TEXT SECTION.
Echoes of Elizabeth and Zechariah
in the familiar story of the older woman who couldn’t have children
who then miraculously does.

So do we realize that we are now in a twist on that story—
that familiar story of the faith tradition?
Mary was a twist on that familiar story.
So are we.
Something new—
still wonderful,
still miraculous,
still God-drenched,
still reality transforming.

And the point’s not how but that
that God is at work—
that nothing stays the same—
that where there was no hope and possibility
there now is—
that God is marvelous and amazing
and with us—with you.

And as Mary is related to Elizabeth,
though we are all not children of Jacob—
not all of the tribes of Israel,
yet we are all of the lineage of those beloved by God.
Do you know that?
What a proud lineage you come from.

And now for a little literal translation—
because it’s always good to point out how much is lost in translation—
which is a theological point as much as a linguistic one.
Whenever we speak of God, however much we get right,
we’ve lost more than we can know
just by virtue of speaking in a particular way—
a particular language—using particular words and images.
The angel literally says—
well unliterally, the angel says “Nothing will be impossible with God”—
that’s what we read in our translation,
but literally the Greek reads,
“No word will be impossible with God,”

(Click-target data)
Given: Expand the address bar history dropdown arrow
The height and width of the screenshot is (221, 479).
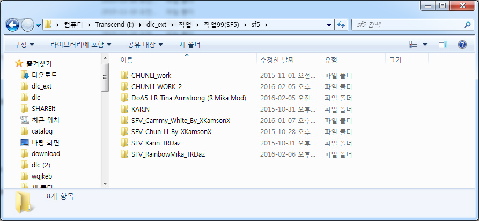Looking at the screenshot, I should click(328, 25).
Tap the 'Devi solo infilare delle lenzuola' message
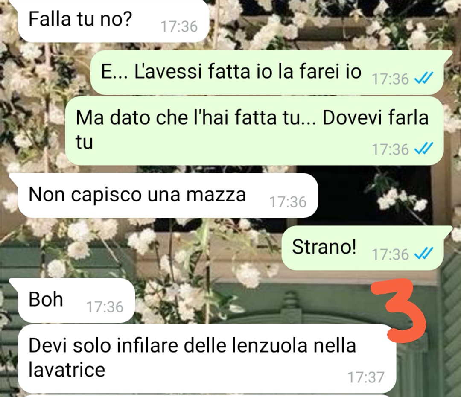The width and height of the screenshot is (461, 397). pyautogui.click(x=207, y=359)
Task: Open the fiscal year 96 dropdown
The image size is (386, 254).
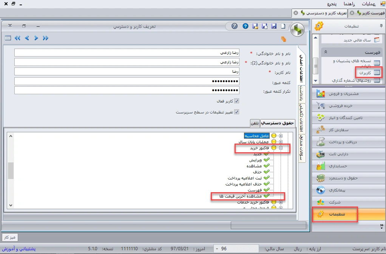Action: (x=216, y=248)
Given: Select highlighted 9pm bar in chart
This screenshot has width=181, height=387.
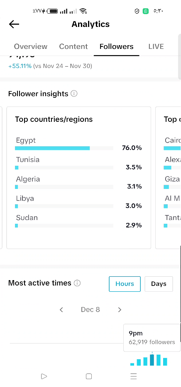Looking at the screenshot, I should pos(152,360).
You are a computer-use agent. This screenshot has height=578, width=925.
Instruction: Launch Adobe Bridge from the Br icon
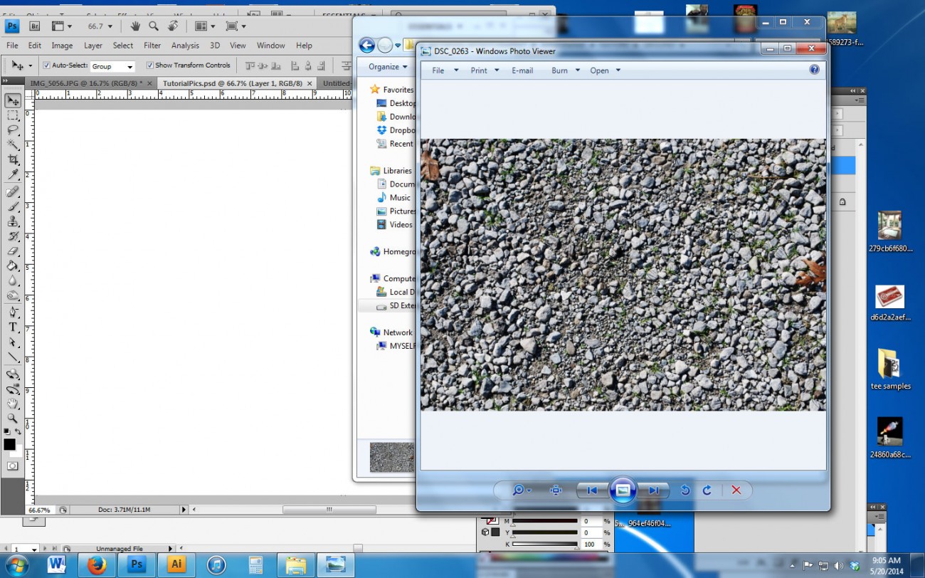coord(34,26)
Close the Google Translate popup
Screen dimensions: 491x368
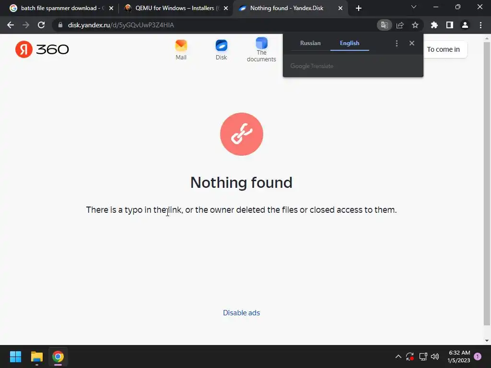pos(412,43)
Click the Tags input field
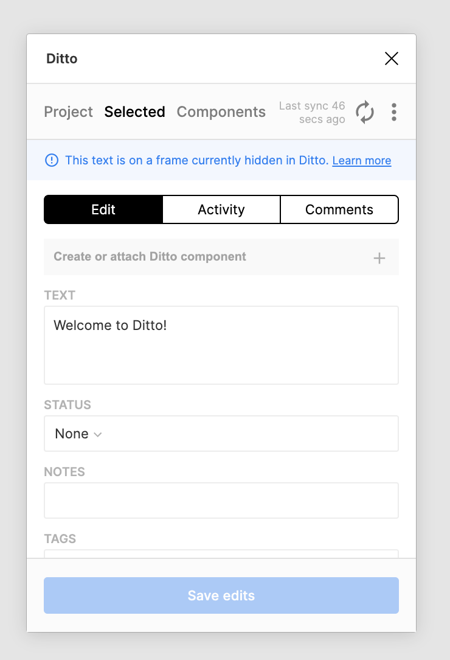The width and height of the screenshot is (450, 660). click(221, 553)
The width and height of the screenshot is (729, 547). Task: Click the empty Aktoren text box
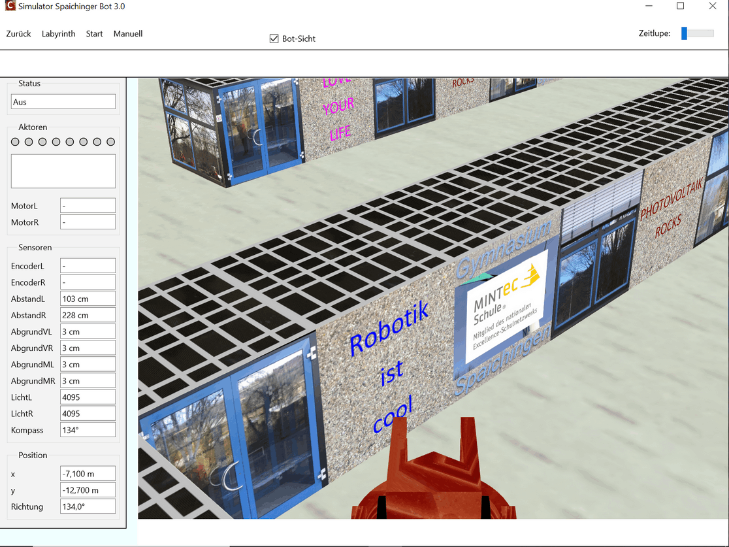pos(63,171)
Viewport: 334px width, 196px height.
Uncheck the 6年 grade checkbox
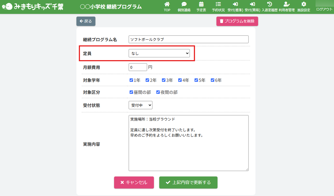tap(212, 80)
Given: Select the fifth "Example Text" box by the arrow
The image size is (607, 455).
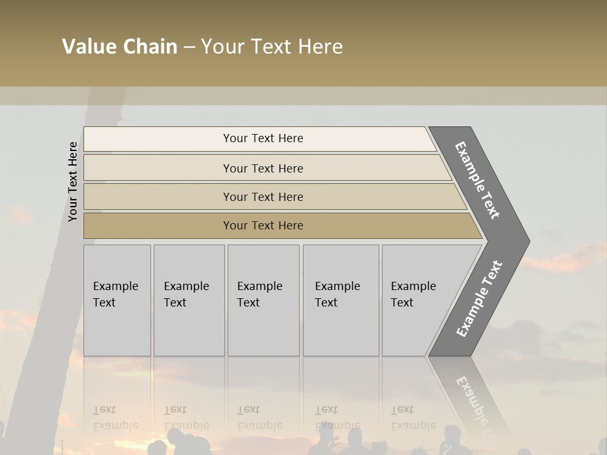Looking at the screenshot, I should [x=417, y=300].
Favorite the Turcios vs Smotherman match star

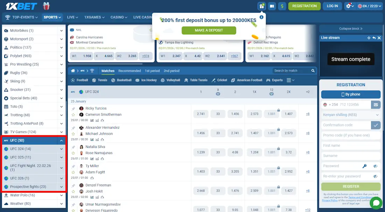click(x=74, y=114)
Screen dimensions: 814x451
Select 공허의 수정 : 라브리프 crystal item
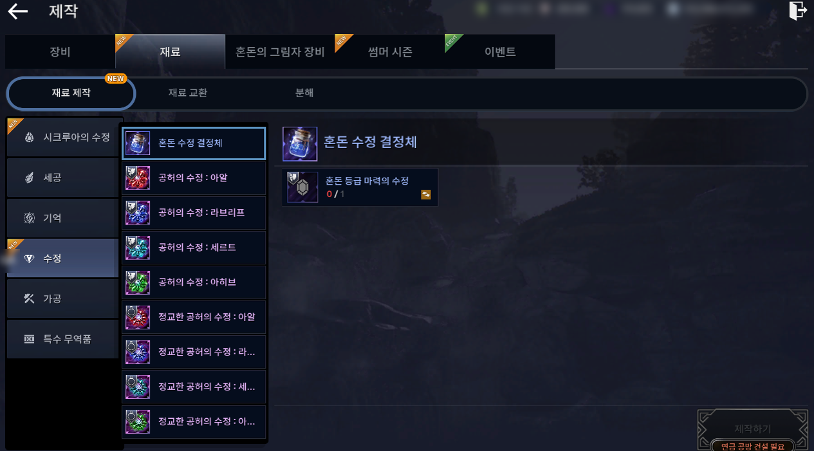(x=194, y=212)
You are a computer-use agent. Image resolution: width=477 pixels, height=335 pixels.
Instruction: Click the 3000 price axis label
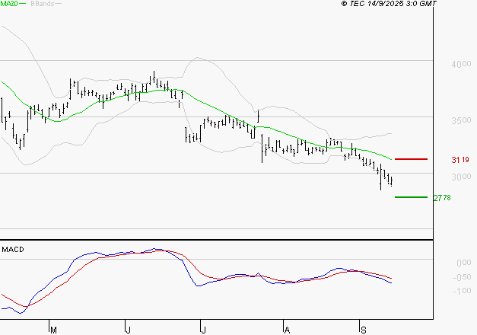click(460, 177)
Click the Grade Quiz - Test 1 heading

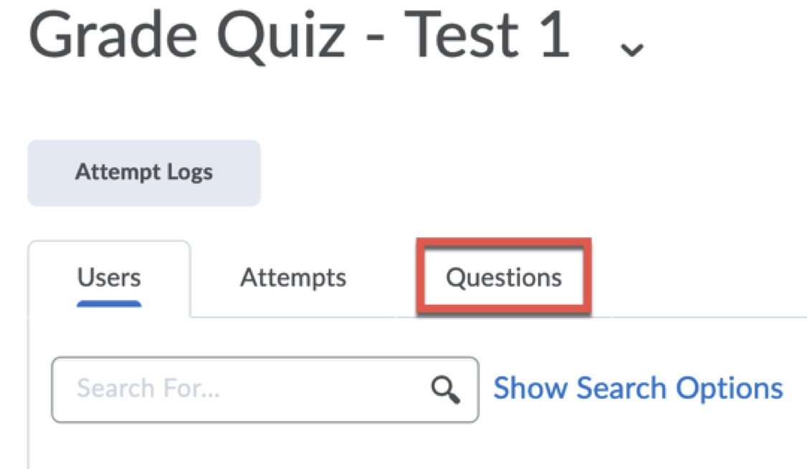pyautogui.click(x=298, y=36)
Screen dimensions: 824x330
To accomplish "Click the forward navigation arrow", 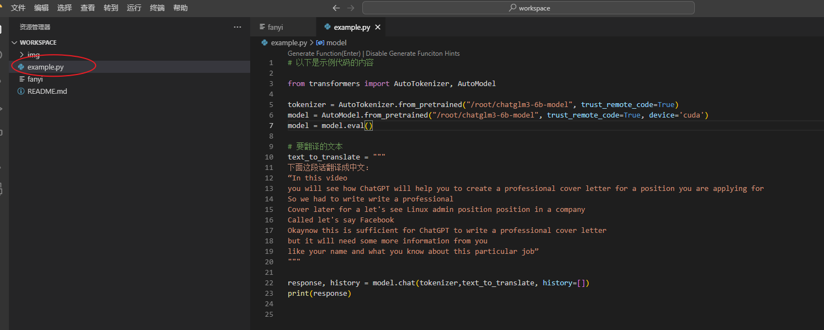I will point(350,8).
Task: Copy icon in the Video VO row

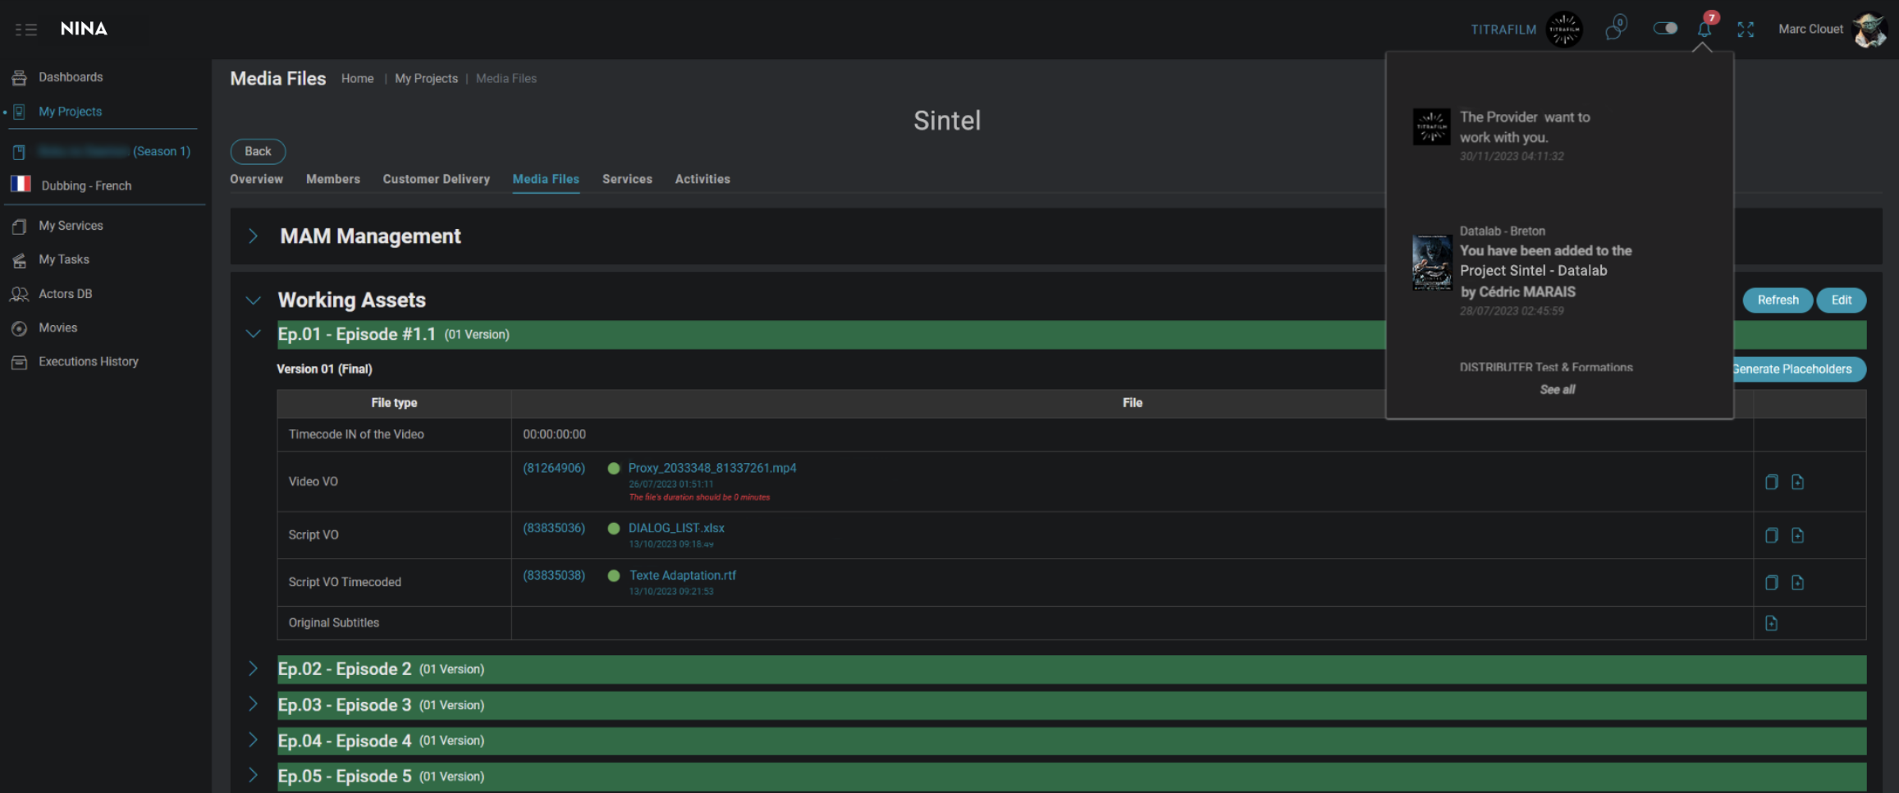Action: point(1771,482)
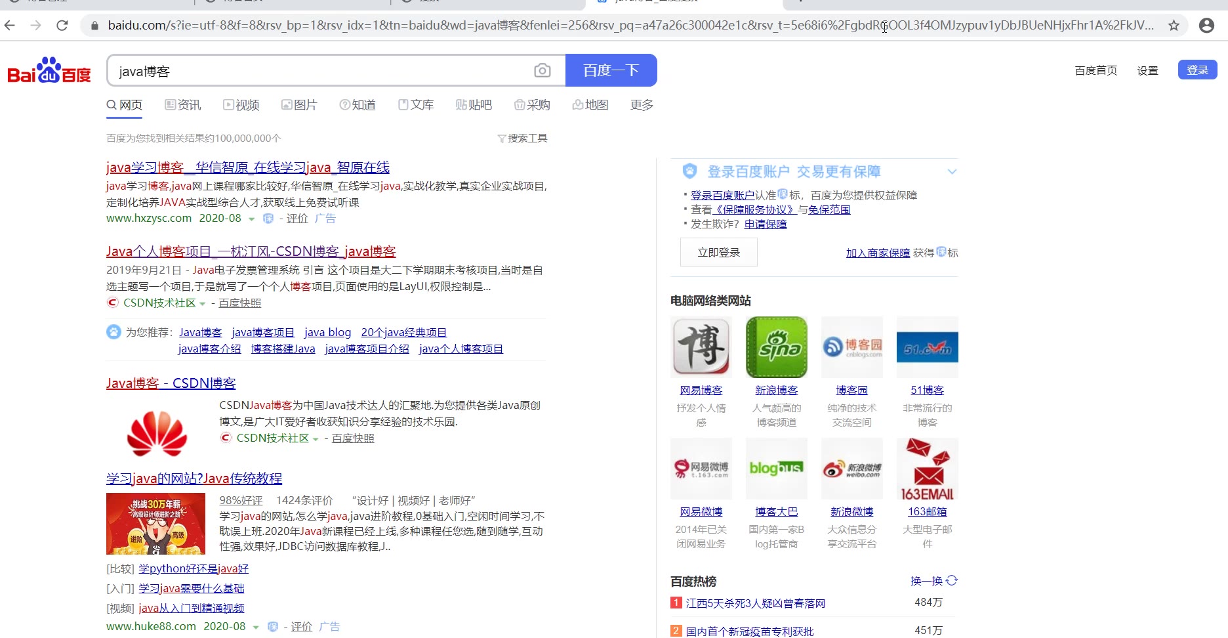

EXERCISES.
1. List each word or phrase that follows "still" in the passage about Mary and Elizabeth.
2. In the passage about Mary and Elizabeth, what does the Greek literally read in place of "Nothing will be impossible with God"?

EXERCISE SOLUTIONS.
1.
wonderful
miraculous
God-drenched
reality transforming

2. "No word will be impossible with God."